Di sanapun tumbuh pisang jarum (pisang lidi kata orang Minangkabau), amat manis dan tidak lekas ranum, sebab itu mudah dibawa berlayar. Hati orang dagangpun terobat karena pemerintahan Bendahara Sri Maharaja yang sangat adil dan amat menarik hati. Senantiasa beliau pergi ke pantai memperhatikan apa yang diperlukan oleh juragan-juragan dan nakhoda kapal. Lantaran itu maka menjadi buah tutur oranglah keindahan Malaka dan kesenangan di sana:

"Pisang jarum, Air Bukit Cina, Bendahara Sri Maharaja.” Pada tahun 1511 jatuhlah Malaka ke tangan Portugis, beberapa bulan saja sesudah Sultan

Mahmud Syah membunuh Bendahara yang baik budi itu, karena mengacuhkan fitnah orang. Sehingga seketika serangan datang, tidak ada lagi orang kuat yang dapat mempertahankan negeri.

Silih berganti Portugis, Belanda, Inggris, Belanda sebentar dan kemudian Inggris pula, sampai sekarang menduduki Malaka, yang dahulu menjadi pusat Kebudayaan Melayu. Sekarang menjadi sebuah kota kecil di pinggir laut, yang pelabuhannya telah dangkal, dan kebesarannya telah digantikan oleh Singapura.

Bila kita sampai ke Malaka, masih kedapatan gereja Portugis dan sisa kotanya. Masih kedapatan gedung bekas pusaka Belanda, dicat merah. Dan masih terdapat sebuah jalan yang bernama dahulunya "Heerenstraat", bekas tempat tinggal orang-orang besar Belanda.

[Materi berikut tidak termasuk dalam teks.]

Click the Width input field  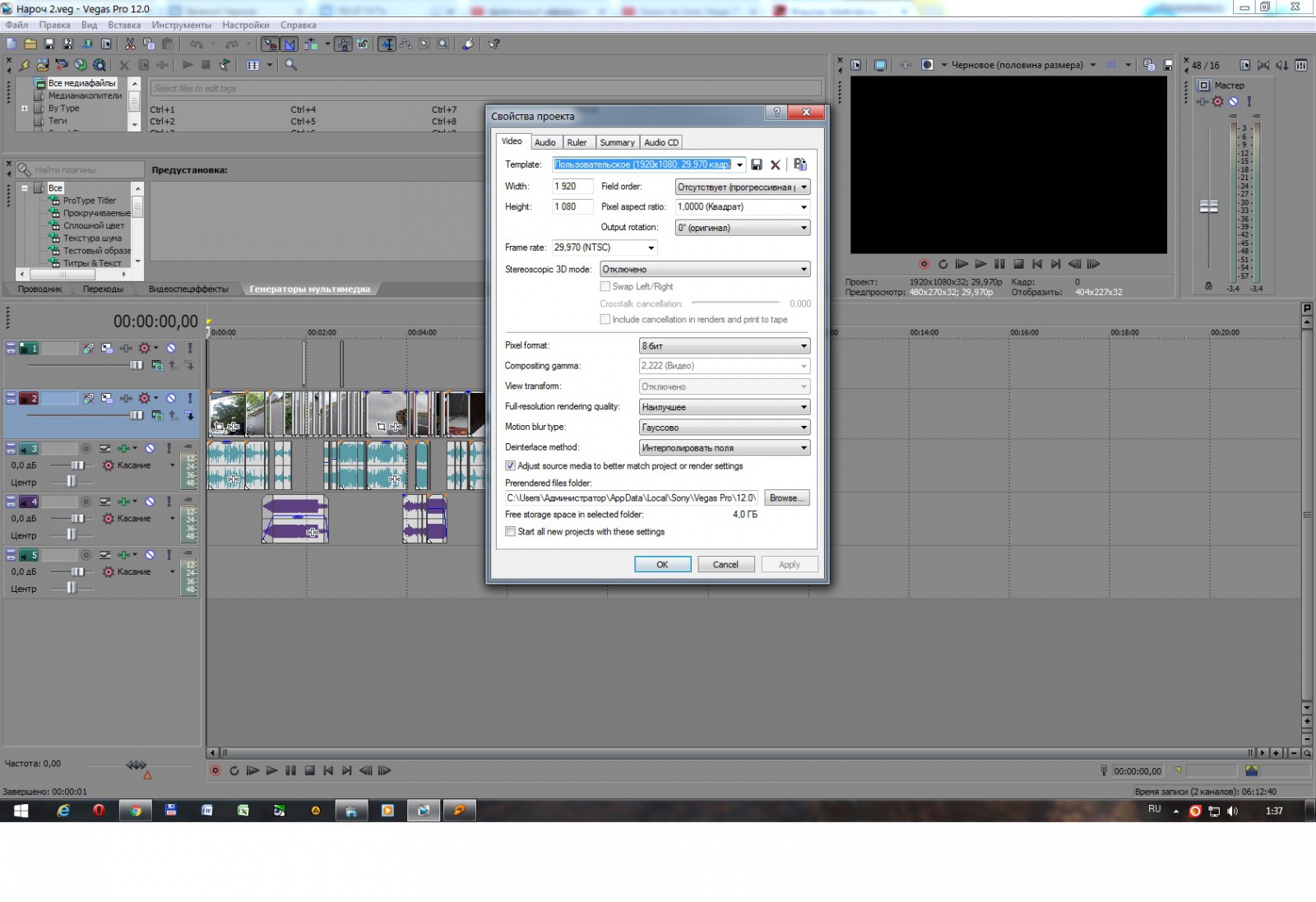coord(572,187)
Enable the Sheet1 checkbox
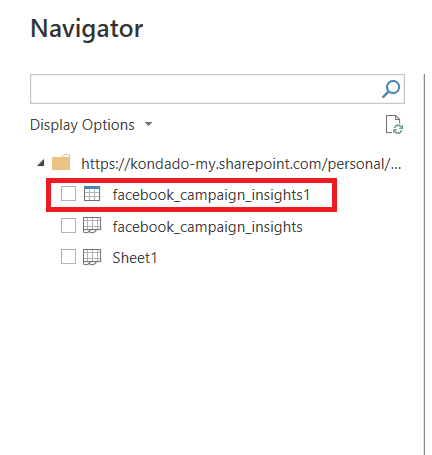The width and height of the screenshot is (432, 455). (x=68, y=257)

Perigi Bukit Cina, meskipun telah 450 tahun masa berlalu, masih terdapat di tempat itu dan masih jernih airnya. Adapun "Bukit Cina "nya sendiri yang dahulu itu tempat tinggal dayang dan inang pengasuh kiriman Maharaja Tiongkok, telah menjadi sebuah tempat "semayam yang akhir" bagi orang-orang Cina di tempat itu.

Di sana terdapat keturunan Cina yang telah seumur dengan Malaka, di antaranya adalah Baba Tan Chen Lock sendiri, pemimpin Cina perantauan di Malaya. Mereka hidup sebagai kaum Baba peranakan di Indonesia juga. Lagu Malaka yang paling terkenal sampai sekarang ialah "Dondang Sayang". Lagu inipun dicintai oleh orang Cina peranakan Malaka. Seorang Cina peranakan Malaka yang meninggal belum lama ini mewasiatkan, jika dia mati, ketika memasukkan mayatnya ke kubur, hendaklah teman sahabatnya melepaskannya dengan lagu "Dondang Sayang". Lagu dondang sayang di Malaka, sama dengan lagu "Perak-perak" di Padang dan "Kuala Deli" di Deli.

Dan saya sendiri setiap sampai di Malaka senantiasa timbullah kenangan yang indah. Pada kedatangan saya yang pertama ke sana (1943), keluarlah syair dari 44 bait. Adapun datang yang sekarang, hanya keluar satu pantun saja. Negeri Malaka kaya sejarah Kenangan indah anak Melayu Kuatkan hati, tentukan arah Pegang pedoman jangan keliru.